Les seniors ne se pêchent pas à l’épuisette
Le billet de Béné – Mars 2022
Il y a quelque chose de compliqué lorsqu’on veut s’adresser à notre public, « les seniors » : s’ils sont désignés par ce terme général, ils sont en réalité divers et variés. Il y a les nouveaux seniors, les seniors accomplis, les seniors de différentes classes sociales, les seniors qui vivent à domicile, les seniors en maisons de repos, des femmes, des hommes, et d’autres genres encore. Et toutes ces personnes, au-delà de leur âge, vivent des expériences très différentes au quotidien. Plus encore, elles vivent différemment ce qui est censé les rassembler, à savoir la vieillesse elle-même.
Lorsque je me suis lancée dans une série d’interviews intimistes sur le thème du vieillissement, une invitée m’apprenait qu’elle aimerait lancer un groupe militant de femmes âgées qui se nommerait « les vieilles tartes », une autre me confiait qu’elle était gênée de se retrouver au micro d’une ASBL portant le mot « seniors » dans son nom. Elles avaient toutes les deux le même âge.

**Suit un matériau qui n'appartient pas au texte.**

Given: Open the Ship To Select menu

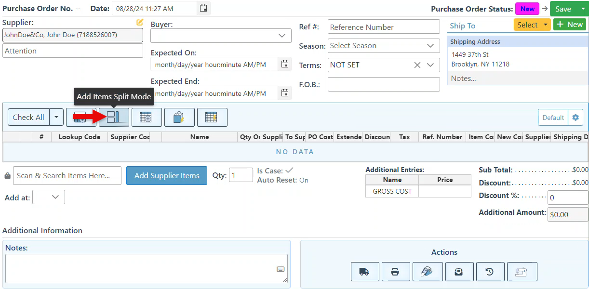Looking at the screenshot, I should [x=532, y=25].
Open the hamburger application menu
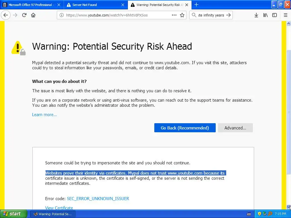 (286, 15)
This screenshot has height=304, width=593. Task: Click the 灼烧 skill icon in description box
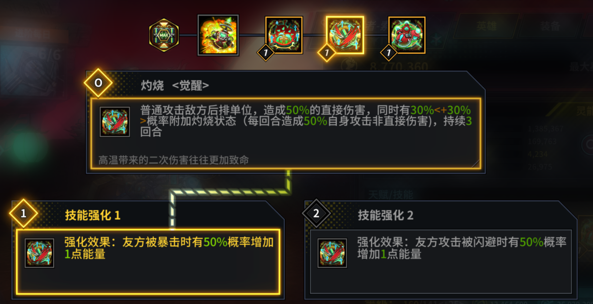tap(115, 122)
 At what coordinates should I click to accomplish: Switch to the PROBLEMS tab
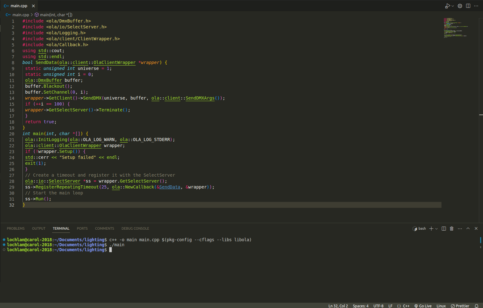click(x=16, y=228)
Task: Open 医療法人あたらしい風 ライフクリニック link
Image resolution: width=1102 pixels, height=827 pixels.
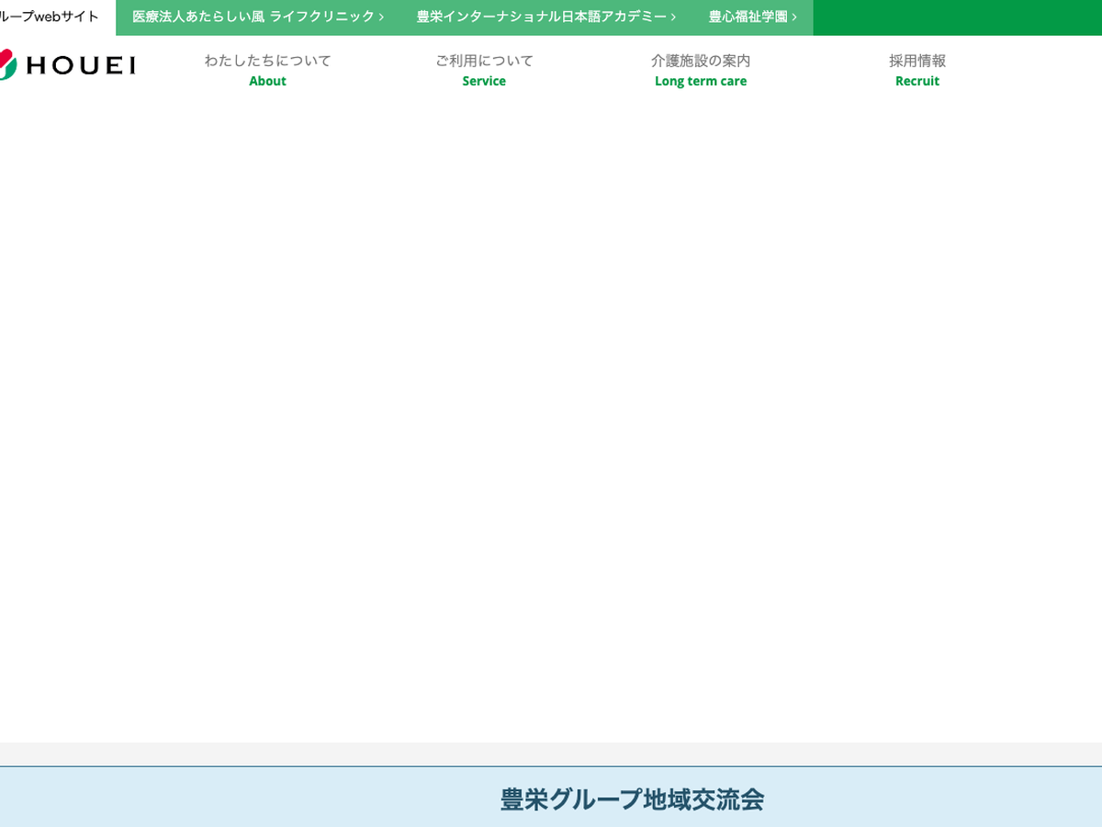Action: (253, 17)
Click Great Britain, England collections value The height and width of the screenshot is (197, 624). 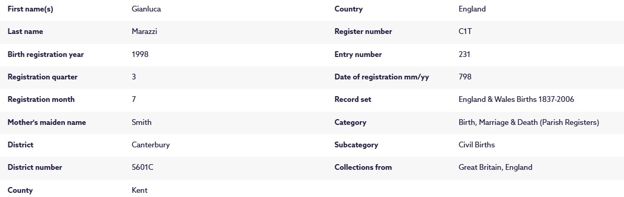495,168
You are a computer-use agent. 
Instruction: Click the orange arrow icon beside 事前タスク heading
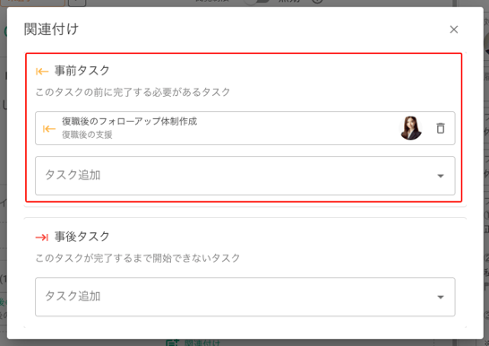42,72
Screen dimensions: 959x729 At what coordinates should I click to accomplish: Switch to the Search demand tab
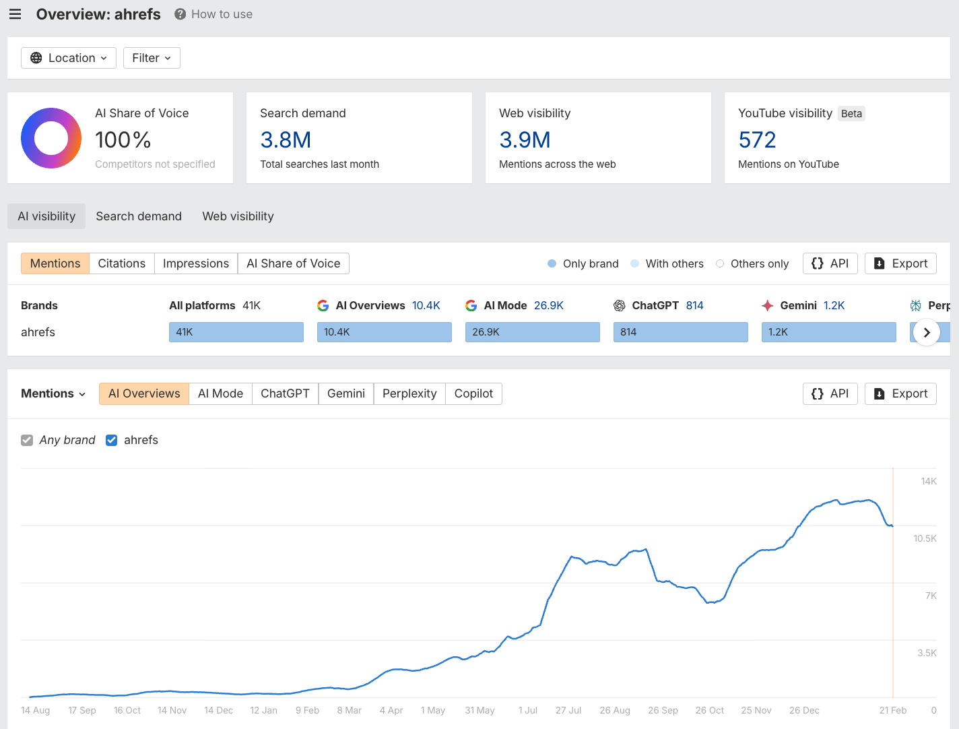(138, 216)
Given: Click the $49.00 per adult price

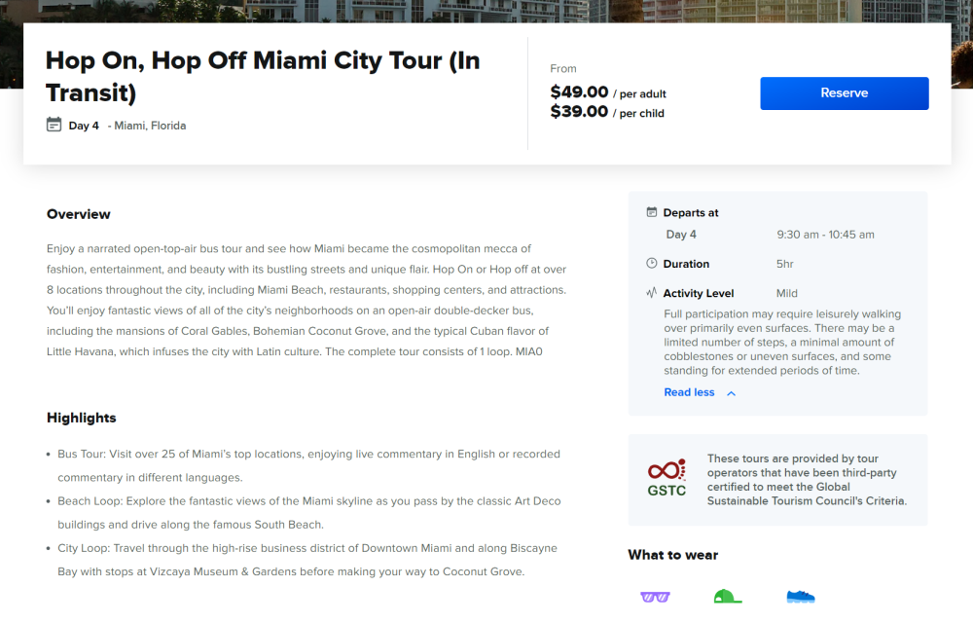Looking at the screenshot, I should (x=608, y=92).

Aussi compliqué que cela rende mon travail, c’est aussi encourageant : plus je veux comprendre qui sont les seniors, plus ils me prouvent que « les seniors », ça n’existe pas. Et leur diversité montre clairement qu’un mode de pensée âgiste est tout aussi ridicule qu’illusoire. En effet, l’âgisme, c’est vouloir coller une étiquette négative à tout un groupe de la population. Mais comment regrouper des électrons libres, opposés parfois, différents toujours ? Et comment les étiqueter selon un « âge », quand cet âge varie de 65 à plus de 100 ans et que deux personnes de 75 ans tout pile vivent parfois des quotidiens radicalement opposés ? L’âgisme, donc, c’est comme vouloir rassembler les vagues de tous les océans avec une épuisette. Physiquement impossible et scientifiquement sans intérêt.